### WHAT TO WORK ON:
The answer must consist solely of the line containing "Open Kim Bryant CPA's name link" and every line after it in the records below, through the last, each reproduced exactly.

· · · · ·

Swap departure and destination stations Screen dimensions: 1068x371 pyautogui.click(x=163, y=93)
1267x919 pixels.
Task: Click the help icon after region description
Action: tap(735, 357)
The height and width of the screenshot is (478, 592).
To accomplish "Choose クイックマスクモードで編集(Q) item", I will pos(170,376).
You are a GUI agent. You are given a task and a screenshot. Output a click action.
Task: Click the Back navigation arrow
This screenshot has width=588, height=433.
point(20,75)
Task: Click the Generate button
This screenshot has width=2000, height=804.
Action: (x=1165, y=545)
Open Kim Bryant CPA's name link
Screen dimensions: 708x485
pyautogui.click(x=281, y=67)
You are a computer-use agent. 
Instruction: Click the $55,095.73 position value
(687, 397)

· · · · ·

### RESPONSE FOR THIS EXERCISE:
Open Kim Bryant CPA's name link
Screen dimensions: 708x485
pyautogui.click(x=281, y=67)
You are a computer-use agent. 
Instruction: Click the $55,095.73 position value
(687, 397)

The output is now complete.